Requirement: Extract all records. Keep each one exact.

Stored data
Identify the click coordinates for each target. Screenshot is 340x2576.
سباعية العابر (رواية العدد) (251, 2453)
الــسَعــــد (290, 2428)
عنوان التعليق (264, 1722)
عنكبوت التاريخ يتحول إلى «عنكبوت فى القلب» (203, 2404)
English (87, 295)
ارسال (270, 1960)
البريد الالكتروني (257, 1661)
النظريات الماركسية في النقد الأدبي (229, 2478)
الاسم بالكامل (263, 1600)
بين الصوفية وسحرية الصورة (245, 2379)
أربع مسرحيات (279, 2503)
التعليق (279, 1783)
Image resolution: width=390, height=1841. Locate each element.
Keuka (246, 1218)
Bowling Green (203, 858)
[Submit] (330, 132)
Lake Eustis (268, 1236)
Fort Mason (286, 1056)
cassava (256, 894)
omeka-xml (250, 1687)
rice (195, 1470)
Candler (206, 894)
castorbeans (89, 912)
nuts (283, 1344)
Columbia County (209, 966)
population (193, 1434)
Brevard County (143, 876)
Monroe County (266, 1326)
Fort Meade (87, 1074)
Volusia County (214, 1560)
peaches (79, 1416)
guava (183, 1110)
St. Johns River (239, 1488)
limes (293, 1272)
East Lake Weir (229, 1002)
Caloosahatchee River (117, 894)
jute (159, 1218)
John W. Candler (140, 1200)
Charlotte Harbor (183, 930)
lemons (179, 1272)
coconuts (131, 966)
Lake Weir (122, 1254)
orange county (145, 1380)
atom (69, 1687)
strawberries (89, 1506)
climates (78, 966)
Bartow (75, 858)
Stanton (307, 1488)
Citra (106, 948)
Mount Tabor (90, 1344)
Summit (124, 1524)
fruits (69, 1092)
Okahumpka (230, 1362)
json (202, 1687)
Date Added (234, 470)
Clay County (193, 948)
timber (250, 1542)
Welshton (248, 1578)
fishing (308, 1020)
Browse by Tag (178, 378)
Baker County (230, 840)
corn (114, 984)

Answer for the task:
Identify the click coordinates for each target. Screenshot is 340x2576.
سباعية العابر (رواية العدد) (251, 2453)
الــسَعــــد (290, 2428)
عنوان التعليق (264, 1722)
عنكبوت التاريخ يتحول إلى «عنكبوت فى القلب» (203, 2404)
English (87, 295)
ارسال (270, 1960)
البريد الالكتروني (257, 1661)
النظريات الماركسية في النقد الأدبي (229, 2478)
الاسم بالكامل (263, 1600)
بين الصوفية وسحرية الصورة (245, 2379)
أربع مسرحيات (279, 2503)
التعليق (279, 1783)
Image resolution: width=390, height=1841. Locate each element.
Keuka (246, 1218)
Bowling Green (203, 858)
[Submit] (330, 132)
Lake Eustis (268, 1236)
Fort Mason (286, 1056)
cassava (256, 894)
omeka-xml (250, 1687)
rice (195, 1470)
Candler (206, 894)
castorbeans (89, 912)
nuts (283, 1344)
Columbia County (209, 966)
population (193, 1434)
Brevard County (143, 876)
Monroe County (266, 1326)
Fort Meade (87, 1074)
Volusia County (214, 1560)
peaches (79, 1416)
guava (183, 1110)
St. Johns River (239, 1488)
limes (293, 1272)
East Lake Weir (229, 1002)
Caloosahatchee River (117, 894)
jute (159, 1218)
John W. Candler (140, 1200)
Charlotte Harbor (183, 930)
lemons (179, 1272)
coconuts (131, 966)
Lake Weir (122, 1254)
orange county (145, 1380)
atom (69, 1687)
strawberries (89, 1506)
climates (78, 966)
Bartow (75, 858)
Stanton (307, 1488)
Citra (106, 948)
Mount Tabor (90, 1344)
Summit (124, 1524)
fruits (69, 1092)
Okahumpka (230, 1362)
json (202, 1687)
Date Added (234, 470)
Clay County (193, 948)
timber (250, 1542)
Welshton (248, 1578)
fishing (308, 1020)
Browse by Tag (178, 378)
Baker County (230, 840)
corn (114, 984)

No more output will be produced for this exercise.